§ **Work to be completed**
What comes next in the post about Arizona's HB 2625 contraception bill, picking up after its final sentence?

§ **Passage**
=== Section Start ===
A month or so ago, I wrote about a bill in Arizona (HB 2625) that would permit employers to opt-out of the so-called birth control mandate and interrogate their female employees about their sexual practices, all in the name of “religious freedom”:
You see, if a female employee seeks a medical prescription for contraception, an employer will be permitted to ask that employee for proof that she doesn’t plan to use the contraception for slutty fuck-making. Using it for medical reasons is ok — that’s medicine.
So, if you’re one of those women who uses slutpills for non-slutty reasons, then you’re ok. You’ll get to keep your job. Enjoy your ovarian cancer or your acne or whatever, but make sure you put that red cover on your TPS reports or the boss’ll have your head.
But if you’re running around like some sort of whore-nympho, then you better keep that shit on the down-low, because if The Man finds out you might-could get fired:
The Senate Judiciary Committee voted 6-2 Monday to endorse a controversial bill that would allow Arizona employers the right to deny health insurance coverage for contraceptives based on religious objections.
Arizona House Bill 2625, authored by Majority Whip Debbie Lesko, R-Glendale, would permit employers to ask their employees for proof of medical prescription if they seek contraceptives for non-reproductive purposes, such as hormone control or acne treatment.
=== Section End ===
§ **Extracted information**
=== Section Start ===
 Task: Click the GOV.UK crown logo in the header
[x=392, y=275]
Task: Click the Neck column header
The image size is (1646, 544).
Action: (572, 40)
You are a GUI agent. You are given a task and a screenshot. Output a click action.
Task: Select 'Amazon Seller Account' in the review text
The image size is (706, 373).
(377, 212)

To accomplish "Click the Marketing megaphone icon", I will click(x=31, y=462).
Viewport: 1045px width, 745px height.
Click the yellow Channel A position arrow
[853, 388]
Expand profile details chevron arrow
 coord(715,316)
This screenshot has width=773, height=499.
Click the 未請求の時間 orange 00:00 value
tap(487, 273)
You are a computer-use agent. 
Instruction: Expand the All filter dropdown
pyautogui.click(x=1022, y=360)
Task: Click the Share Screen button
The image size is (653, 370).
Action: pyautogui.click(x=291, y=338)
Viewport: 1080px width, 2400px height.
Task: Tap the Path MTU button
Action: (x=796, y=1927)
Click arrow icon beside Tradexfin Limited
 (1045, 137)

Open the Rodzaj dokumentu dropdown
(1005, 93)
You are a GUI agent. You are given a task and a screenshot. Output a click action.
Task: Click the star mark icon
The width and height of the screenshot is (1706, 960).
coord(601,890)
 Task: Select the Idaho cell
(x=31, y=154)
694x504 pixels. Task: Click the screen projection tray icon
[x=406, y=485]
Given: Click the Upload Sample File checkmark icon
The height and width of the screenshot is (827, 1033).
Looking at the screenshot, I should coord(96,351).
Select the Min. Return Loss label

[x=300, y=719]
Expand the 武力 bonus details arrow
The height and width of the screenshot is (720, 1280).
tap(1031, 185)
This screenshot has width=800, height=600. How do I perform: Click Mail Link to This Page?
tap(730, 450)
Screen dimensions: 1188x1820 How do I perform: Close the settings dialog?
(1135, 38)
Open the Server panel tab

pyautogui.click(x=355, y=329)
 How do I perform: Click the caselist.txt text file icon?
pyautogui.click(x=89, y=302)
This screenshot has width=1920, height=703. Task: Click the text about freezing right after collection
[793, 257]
=== Section End ===
§ **Answer to this exercise**
“I believe we live in America. We don’t live in the Soviet Union,” Lesko said. “So, government should not be telling the organizations or mom and pop employers to do something against their moral beliefs.”
Lesko said this bill responds to a contraceptive mandate in the federal Patient Protection and Affordable Care Act signed into law March 2010.
“My whole legislation is about our First Amendment rights and freedom of religion,” Lesko said. “All my bill does is that an employer can opt out of the mandate if they have any religious objections.”
Glendale resident Liza Love said the bill would impose on women’s rights to keep their medical records private.
Love spoke to the committee about her struggle with polycystic ovary syndrome and endometriosis, conditions requiring her to use birth control.
“I wouldn’t mind showing my employer my medical records,” Love said. “But there are 10 women behind me that would be ashamed to do so.”